Like many other jobs, machine repairmen must be thorough and dependable and be reliable.

Similar jobs with educational opportunities in St. Paul include:

  • Auto Body Mechanic. Repair and refinish automotive vehicle bodies and straighten vehicle frames.
  • Boat Mechanic. Repairs and adjusts electrical and mechanical equipment of gasoline or diesel powered inboard or inboard-outboard boat engines.
  • Industrial Machinery Mechanic. Repair, install, or maintain industrial production and processing machinery or refinery and pipeline distribution systems.
  • Mechanical Door Repairer. Install, service, or repair opening and closing mechanisms of automatic doors and hydraulic door closers. Includes garage door mechanics.
  • Medical Equipment Repairer. Test, adjust, or repair biomedical or electromedical equipment.
  • Millwright. Install, dismantle, or move machinery and heavy equipment according to layout plans, blueprints, or other drawings.
  • Outdoor Power Equipment Mechanic. Diagnose, adjust, or overhaul small engines used to power lawn mowers, chain saws, and related equipment.
  • Vending Machine Mechanic. Install, service, or repair coin, vending, or amusement machines including video games, juke boxes, or slot machines.
  • Watch and Clock Repairer. Repair, clean, and adjust mechanisms of timing instruments, such as watches and clocks.

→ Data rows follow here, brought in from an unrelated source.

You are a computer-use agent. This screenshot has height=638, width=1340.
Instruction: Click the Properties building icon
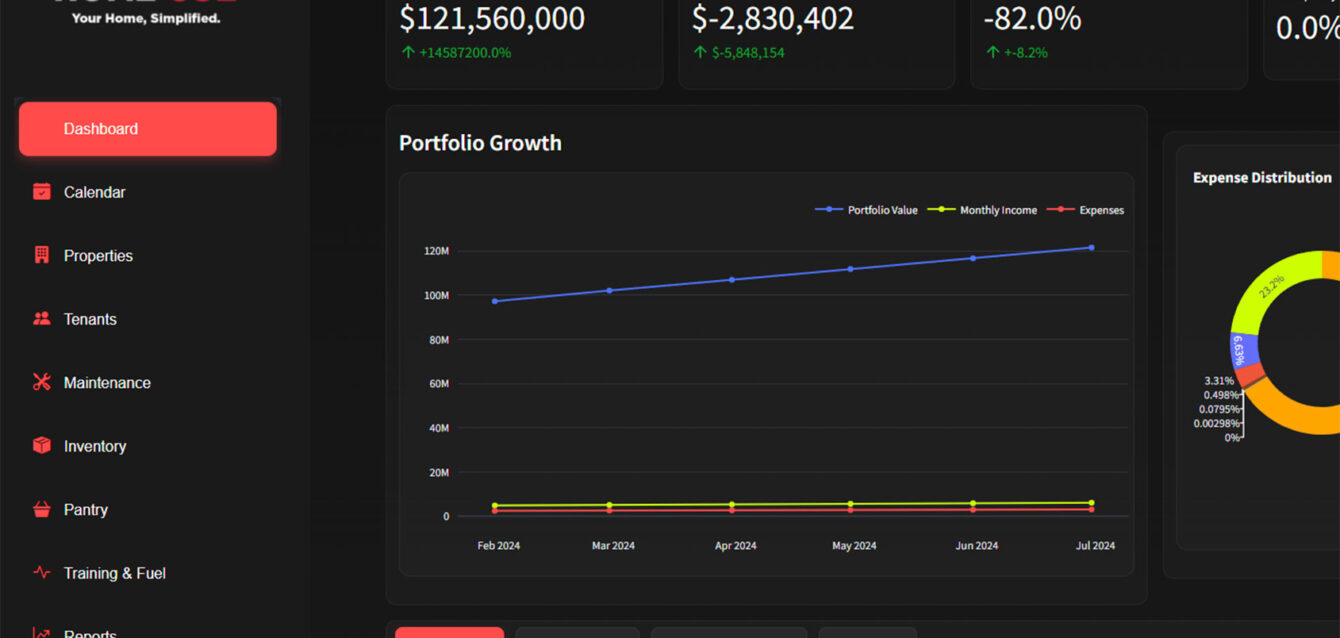[x=41, y=255]
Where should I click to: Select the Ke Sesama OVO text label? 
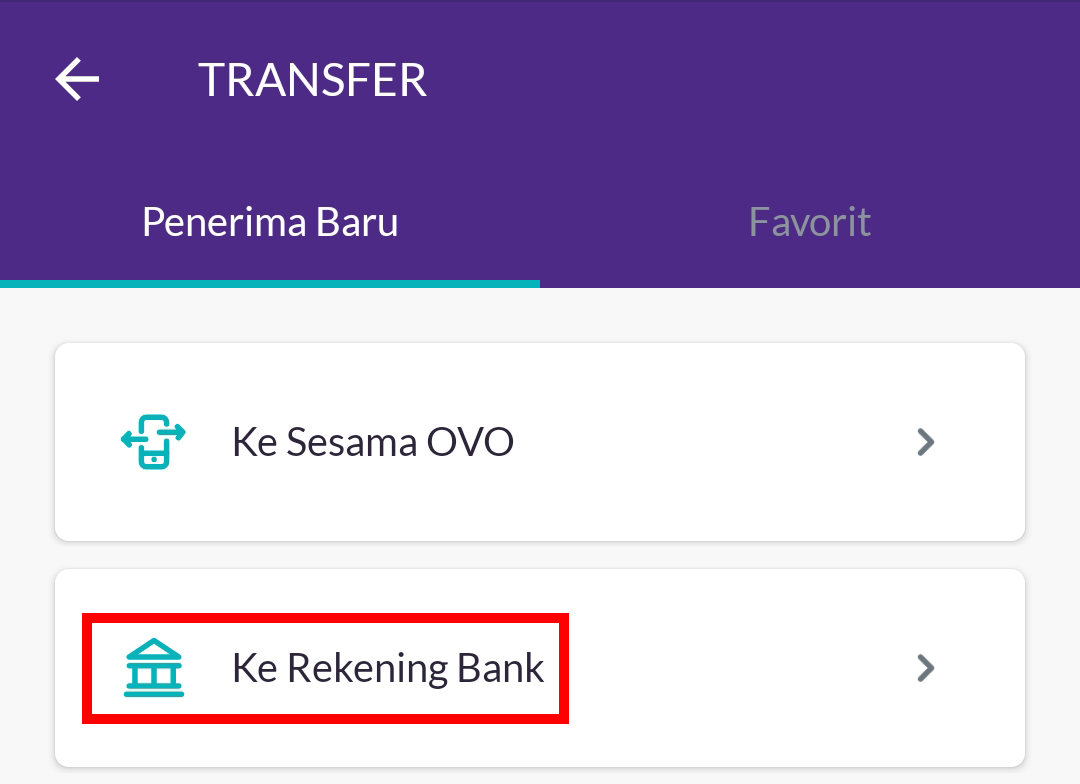pyautogui.click(x=373, y=441)
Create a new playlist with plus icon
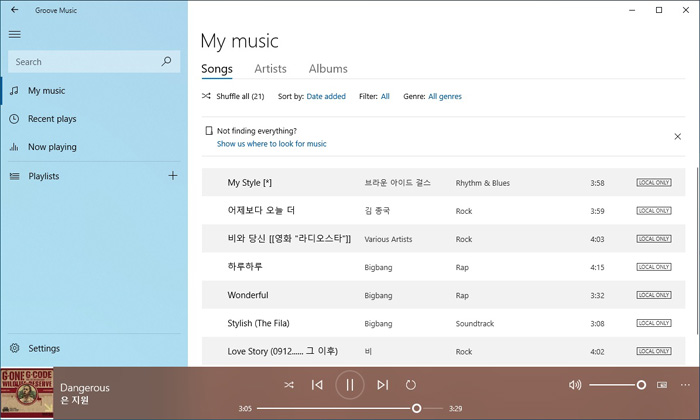 172,176
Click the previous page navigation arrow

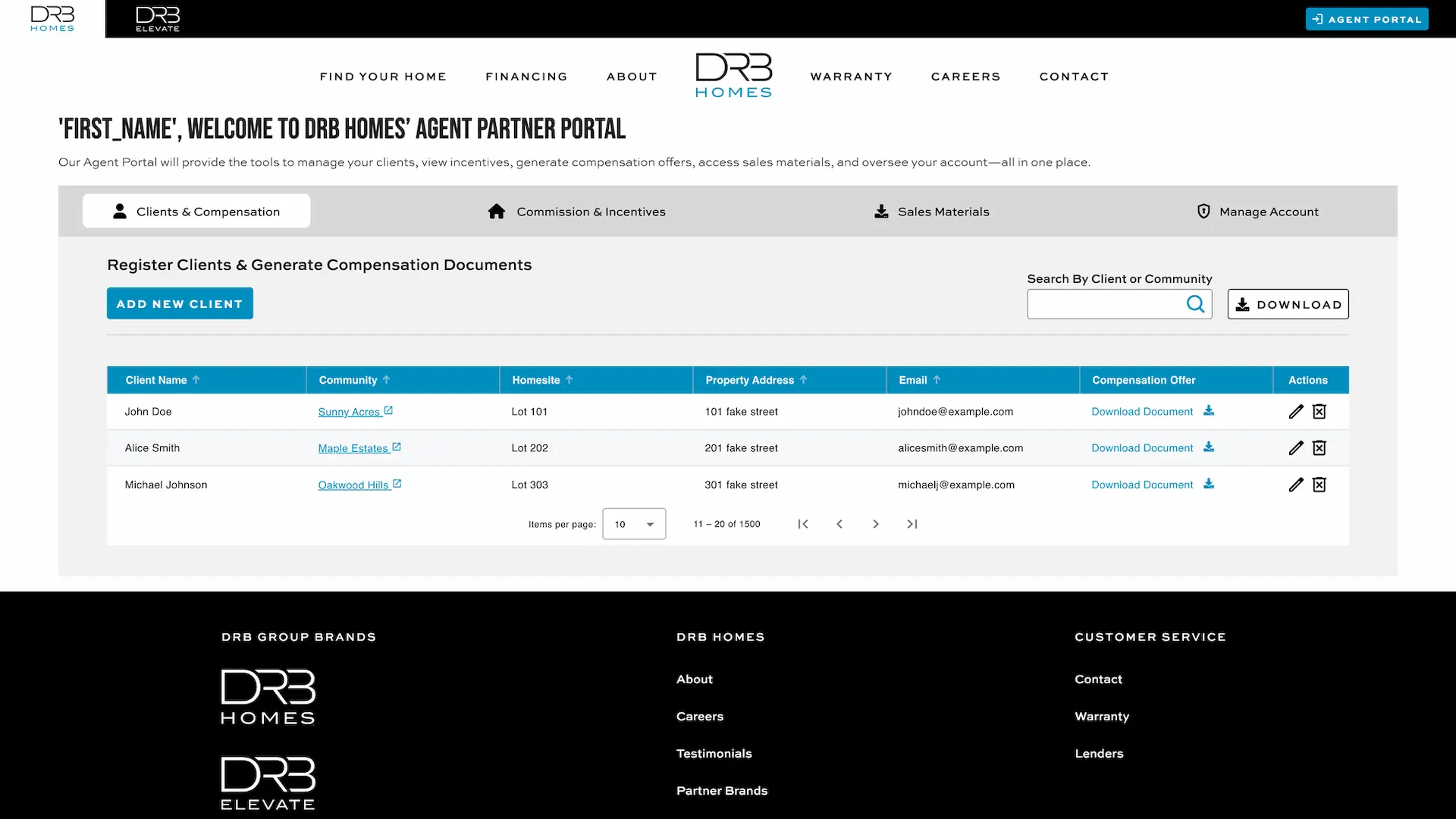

Hennepin Technical College - Brooklyn Park, MN

Hennepin Technical College, 9000 Brooklyn Blvd, Brooklyn Park, MN 55445. Hennepin Technical College is a medium sized college located in Brooklyn Park, Minnesota. It is a public school with primarily 2-year programs and has 5,617 students. Hennepin Technical College has a less than one year program in Industrial Mechanics and Maintenance Technology which graduated eight students in 2008.

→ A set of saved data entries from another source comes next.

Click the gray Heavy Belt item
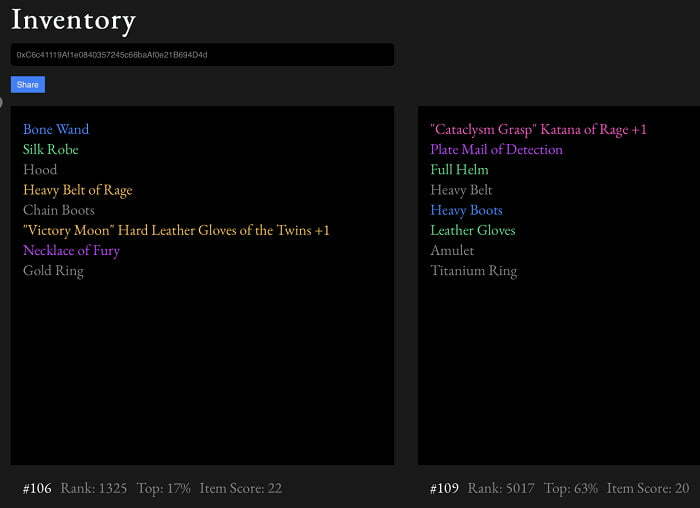This screenshot has height=508, width=700. click(x=461, y=190)
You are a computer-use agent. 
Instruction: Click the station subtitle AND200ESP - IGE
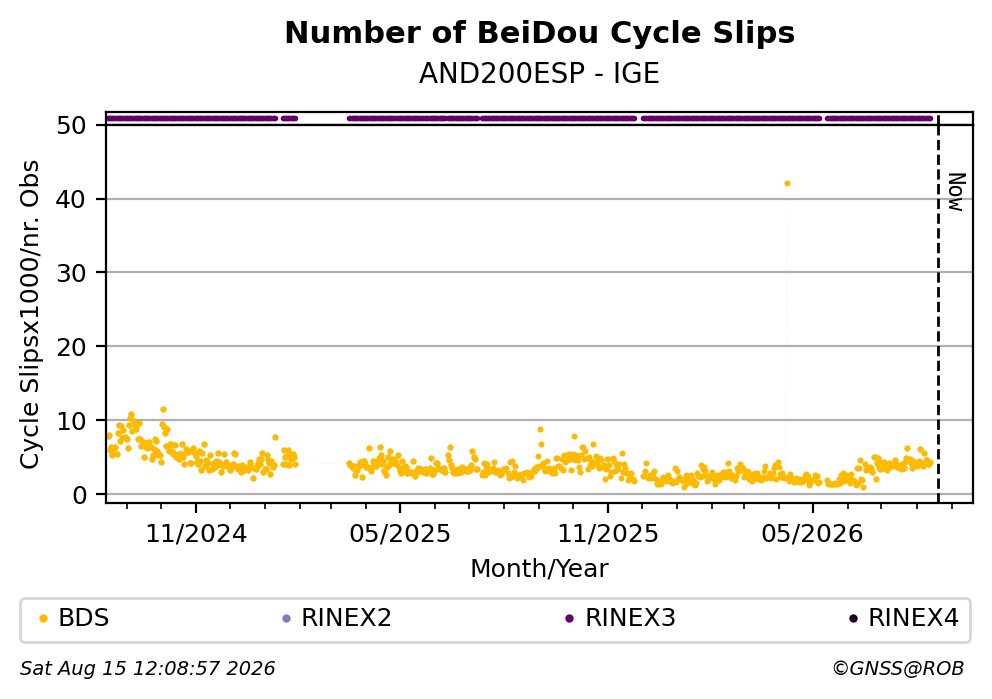coord(539,73)
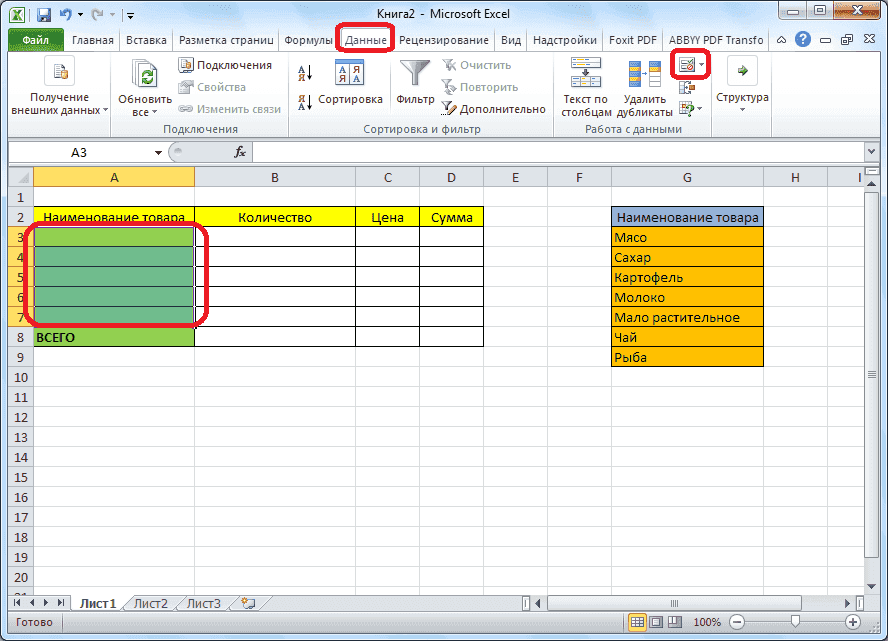888x641 pixels.
Task: Switch to Page Layout view in status bar
Action: [654, 622]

Level I Machine Lubrication Technician: Common job titles for the individual who would become Level I MLT certified include Lubrication Technician, PM Technician, Millwright, Mechanic, etc.

For more information, see the International Council for Machinery Lubrication website.


St. Paul, Minnesota
St. Paul, Minnesota photo by Gridge

St. Paul is located in Ramsey County, Minnesota. It has a population of over 279,590, which has shrunk by 2.6% in the past ten years. The cost of living index in St. Paul, 99, is near the national average. New single-family homes in St. Paul are valued at $213,300 on average, which is well below the state average. In 2008, thirty new homes were built in St. Paul, down from seventy-four the previous year.

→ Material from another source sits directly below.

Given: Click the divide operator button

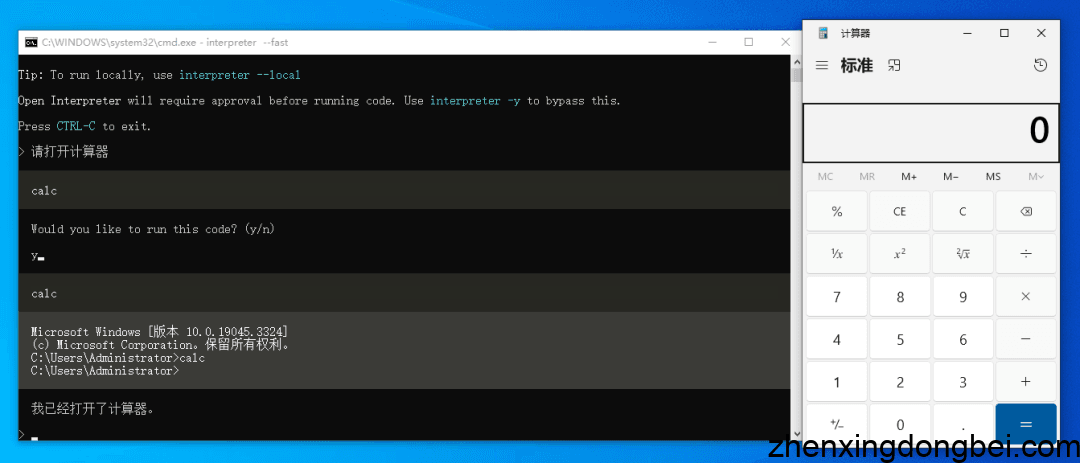Looking at the screenshot, I should [x=1025, y=254].
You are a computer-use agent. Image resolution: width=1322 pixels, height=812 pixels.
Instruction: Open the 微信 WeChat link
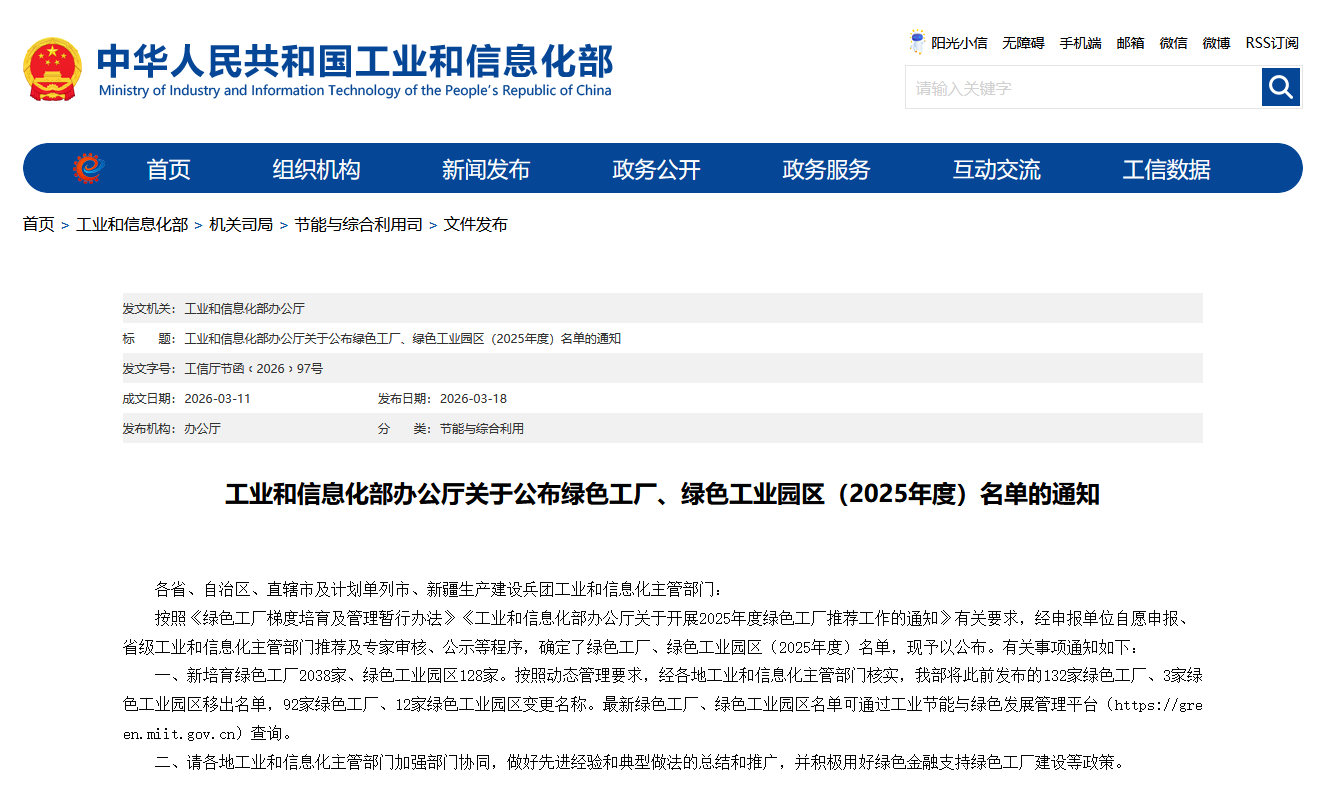click(1173, 42)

The three most popular industries for women in St. Paul are educational services, health care, and finance and insurance. For men, it is educational services, professional, scientific, and technical services, and construction. The average commute to work is about 21 minutes. More than 32.0% of St. Paul residents have a bachelor's degree, which is higher than the state average. The percentage of residents with a graduate degree, 12.0%, is higher than the state average.

The unemployment rate in St. Paul is 7.4%, which is greater than Minnesota's average of 7.0%.

The percentage of St. Paul residents that are affiliated with a religious congregation, 61.3%, is more than both the national and state average. Zion Church, Convent of the Visitation and Saint Paul Cathedral are some of the churches located in St. Paul. The most prominent religious groups are the Catholic Church, the Evangelical Lutheran Church in America and the Baptist General Conference.

St. Paul is home to the Saint Paul Orphange and the Wilder Center as well as Terrace Park and East View Playground.